--- start of Data ---

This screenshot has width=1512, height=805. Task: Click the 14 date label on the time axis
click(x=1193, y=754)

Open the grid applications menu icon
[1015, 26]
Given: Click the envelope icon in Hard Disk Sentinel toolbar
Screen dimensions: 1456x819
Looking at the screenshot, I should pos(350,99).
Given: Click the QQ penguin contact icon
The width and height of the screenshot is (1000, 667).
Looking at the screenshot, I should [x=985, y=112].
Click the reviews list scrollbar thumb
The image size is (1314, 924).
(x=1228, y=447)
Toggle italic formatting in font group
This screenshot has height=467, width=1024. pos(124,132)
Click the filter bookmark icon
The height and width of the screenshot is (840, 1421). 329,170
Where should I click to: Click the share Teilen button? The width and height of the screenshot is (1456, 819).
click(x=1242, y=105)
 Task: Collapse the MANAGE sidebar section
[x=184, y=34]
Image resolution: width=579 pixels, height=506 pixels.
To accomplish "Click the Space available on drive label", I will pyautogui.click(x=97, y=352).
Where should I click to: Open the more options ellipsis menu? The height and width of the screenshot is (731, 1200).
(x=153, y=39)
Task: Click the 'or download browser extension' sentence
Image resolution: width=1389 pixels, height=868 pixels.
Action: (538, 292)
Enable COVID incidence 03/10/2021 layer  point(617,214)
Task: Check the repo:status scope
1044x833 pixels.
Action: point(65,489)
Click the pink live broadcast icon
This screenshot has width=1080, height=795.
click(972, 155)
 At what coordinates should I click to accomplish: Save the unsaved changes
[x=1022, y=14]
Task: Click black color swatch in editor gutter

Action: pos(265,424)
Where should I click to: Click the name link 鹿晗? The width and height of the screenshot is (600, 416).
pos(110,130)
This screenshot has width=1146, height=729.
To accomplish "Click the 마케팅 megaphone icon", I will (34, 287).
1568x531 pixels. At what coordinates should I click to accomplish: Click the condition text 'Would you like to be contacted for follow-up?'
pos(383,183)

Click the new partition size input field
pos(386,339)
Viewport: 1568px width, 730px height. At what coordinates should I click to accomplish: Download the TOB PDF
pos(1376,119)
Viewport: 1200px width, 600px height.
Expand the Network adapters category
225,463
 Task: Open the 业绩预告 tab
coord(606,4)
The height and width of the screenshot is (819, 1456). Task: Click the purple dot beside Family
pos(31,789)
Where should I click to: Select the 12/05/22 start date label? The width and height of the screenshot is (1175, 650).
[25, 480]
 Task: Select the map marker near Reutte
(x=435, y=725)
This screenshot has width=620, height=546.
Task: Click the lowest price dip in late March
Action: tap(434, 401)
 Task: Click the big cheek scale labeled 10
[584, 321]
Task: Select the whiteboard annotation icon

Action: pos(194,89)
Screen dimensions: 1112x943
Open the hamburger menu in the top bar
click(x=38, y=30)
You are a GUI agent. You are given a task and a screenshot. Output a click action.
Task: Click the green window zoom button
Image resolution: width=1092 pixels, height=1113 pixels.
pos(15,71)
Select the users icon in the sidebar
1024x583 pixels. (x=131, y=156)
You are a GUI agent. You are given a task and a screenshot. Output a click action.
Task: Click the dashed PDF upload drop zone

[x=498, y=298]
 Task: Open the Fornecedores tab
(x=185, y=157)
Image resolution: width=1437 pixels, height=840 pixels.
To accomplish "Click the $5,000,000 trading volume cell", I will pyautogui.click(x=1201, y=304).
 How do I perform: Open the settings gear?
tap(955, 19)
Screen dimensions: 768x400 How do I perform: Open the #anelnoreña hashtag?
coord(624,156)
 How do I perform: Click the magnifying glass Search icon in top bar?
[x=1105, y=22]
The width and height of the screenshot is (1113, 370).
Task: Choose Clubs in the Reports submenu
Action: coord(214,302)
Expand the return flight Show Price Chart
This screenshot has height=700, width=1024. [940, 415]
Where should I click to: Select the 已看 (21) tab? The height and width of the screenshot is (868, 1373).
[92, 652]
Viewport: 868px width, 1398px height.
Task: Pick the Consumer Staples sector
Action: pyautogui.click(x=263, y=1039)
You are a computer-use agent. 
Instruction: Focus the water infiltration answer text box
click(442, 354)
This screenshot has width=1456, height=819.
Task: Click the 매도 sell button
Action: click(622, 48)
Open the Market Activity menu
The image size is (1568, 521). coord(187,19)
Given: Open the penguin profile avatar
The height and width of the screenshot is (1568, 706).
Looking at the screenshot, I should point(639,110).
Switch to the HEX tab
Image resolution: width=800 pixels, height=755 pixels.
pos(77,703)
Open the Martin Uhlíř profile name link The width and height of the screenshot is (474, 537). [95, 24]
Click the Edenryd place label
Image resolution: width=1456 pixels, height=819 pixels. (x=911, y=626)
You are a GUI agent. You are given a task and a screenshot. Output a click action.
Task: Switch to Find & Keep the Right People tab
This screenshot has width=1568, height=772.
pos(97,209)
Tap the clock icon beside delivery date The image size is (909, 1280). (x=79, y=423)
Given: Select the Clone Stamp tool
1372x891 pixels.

--- end of Data ---

▸ **Given instruction**:
Can you convert every line of the records into a numbered list, leaving out the blank lines?

▸ **Expected output**:
1. This screenshot has width=1512, height=805. Task: Click the 14 date label on the time axis
2. click(x=1193, y=754)
3. Open the grid applications menu icon
4. [1015, 26]
5. Given: Click the envelope icon in Hard Disk Sentinel toolbar
6. Screen dimensions: 1456x819
7. Looking at the screenshot, I should pos(350,99).
8. Given: Click the QQ penguin contact icon
9. The width and height of the screenshot is (1000, 667).
10. Looking at the screenshot, I should [x=985, y=112].
11. Click the reviews list scrollbar thumb
12. The image size is (1314, 924).
13. (x=1228, y=447)
14. Toggle italic formatting in font group
15. This screenshot has height=467, width=1024. pos(124,132)
16. Click the filter bookmark icon
17. The height and width of the screenshot is (840, 1421). 329,170
18. Where should I click to: Click the share Teilen button? The width and height of the screenshot is (1456, 819).
19. click(x=1242, y=105)
20.  Task: Collapse the MANAGE sidebar section
21. [x=184, y=34]
22. Image resolution: width=579 pixels, height=506 pixels.
23. To accomplish "Click the Space available on drive label", I will pyautogui.click(x=97, y=352).
24. Where should I click to: Open the more options ellipsis menu? The height and width of the screenshot is (731, 1200).
25. (x=153, y=39)
26. Task: Click the 'or download browser extension' sentence
27. Image resolution: width=1389 pixels, height=868 pixels.
28. Action: (538, 292)
29. Enable COVID incidence 03/10/2021 layer  point(617,214)
30. Task: Check the repo:status scope
31. 1044x833 pixels.
32. Action: point(65,489)
33. Click the pink live broadcast icon
34. This screenshot has width=1080, height=795.
35. click(972, 155)
36.  At what coordinates should I click to accomplish: Save the unsaved changes
37. [x=1022, y=14]
38. Task: Click black color swatch in editor gutter
39. Action: pos(265,424)
40. Where should I click to: Click the name link 鹿晗? The width and height of the screenshot is (600, 416).
41. pos(110,130)
42. This screenshot has width=1146, height=729.
43. To accomplish "Click the 마케팅 megaphone icon", I will (34, 287).
44. 1568x531 pixels. At what coordinates should I click to accomplish: Click the condition text 'Would you like to be contacted for follow-up?'
45. pos(383,183)
46. Click the new partition size input field
47. pos(386,339)
48. Viewport: 1568px width, 730px height. At what coordinates should I click to accomplish: Download the TOB PDF
49. pos(1376,119)
50. Viewport: 1200px width, 600px height.
51. Expand the Network adapters category
52. 225,463
53.  Task: Open the 业绩预告 tab
54. coord(606,4)
55. The height and width of the screenshot is (819, 1456). Task: Click the purple dot beside Family
56. pos(31,789)
57. Where should I click to: Select the 12/05/22 start date label? The width and height of the screenshot is (1175, 650).
58. [25, 480]
59.  Task: Select the map marker near Reutte
60. (x=435, y=725)
61. This screenshot has width=620, height=546.
62. Task: Click the lowest price dip in late March
63. Action: tap(434, 401)
64.  Task: Click the big cheek scale labeled 10
65. [584, 321]
66. Task: Select the whiteboard annotation icon
67. Action: pos(194,89)
68. Screen dimensions: 1112x943
69. Open the hamburger menu in the top bar
70. click(x=38, y=30)
71. You are a GUI agent. You are given a task and a screenshot. Output a click action.
72. Task: Click the green window zoom button
73. Image resolution: width=1092 pixels, height=1113 pixels.
74. pos(15,71)
75. Select the users icon in the sidebar
76. 1024x583 pixels. (x=131, y=156)
77. You are a GUI agent. You are given a task and a screenshot. Output a click action.
78. Task: Click the dashed PDF upload drop zone
79. [x=498, y=298]
80.  Task: Open the Fornecedores tab
81. (x=185, y=157)
82. Image resolution: width=1437 pixels, height=840 pixels.
83. To accomplish "Click the $5,000,000 trading volume cell", I will pyautogui.click(x=1201, y=304).
84.  How do I perform: Open the settings gear?
85. tap(955, 19)
86. Screen dimensions: 768x400 How do I perform: Open the #anelnoreña hashtag?
87. coord(624,156)
88.  How do I perform: Click the magnifying glass Search icon in top bar?
89. [x=1105, y=22]
90. The width and height of the screenshot is (1113, 370).
91. Task: Choose Clubs in the Reports submenu
92. Action: coord(214,302)
93. Expand the return flight Show Price Chart
94. This screenshot has height=700, width=1024. [940, 415]
95. Where should I click to: Select the 已看 (21) tab? The height and width of the screenshot is (868, 1373).
96. [92, 652]
97. Viewport: 868px width, 1398px height.
98. Task: Pick the Consumer Staples sector
99. Action: pyautogui.click(x=263, y=1039)
100. You are a computer-use agent. 
101. Instruction: Focus the water infiltration answer text box
102. click(442, 354)
103. This screenshot has width=1456, height=819.
104. Task: Click the 매도 sell button
105. Action: click(622, 48)
106. Open the Market Activity menu
107. The image size is (1568, 521). coord(187,19)
108. Given: Open the penguin profile avatar
109. The height and width of the screenshot is (1568, 706).
110. Looking at the screenshot, I should point(639,110).
111. Switch to the HEX tab
112. Image resolution: width=800 pixels, height=755 pixels.
113. pos(77,703)
114. Open the Martin Uhlíř profile name link The width and height of the screenshot is (474, 537). [95, 24]
115. Click the Edenryd place label
116. Image resolution: width=1456 pixels, height=819 pixels. (x=911, y=626)
117. You are a GUI agent. You are given a task and a screenshot. Output a click action.
118. Task: Switch to Find & Keep the Right People tab
119. This screenshot has width=1568, height=772.
120. pos(97,209)
121. Tap the clock icon beside delivery date The image size is (909, 1280). (x=79, y=423)
122. Given: Select the Clone Stamp tool
123. 1372x891 pixels.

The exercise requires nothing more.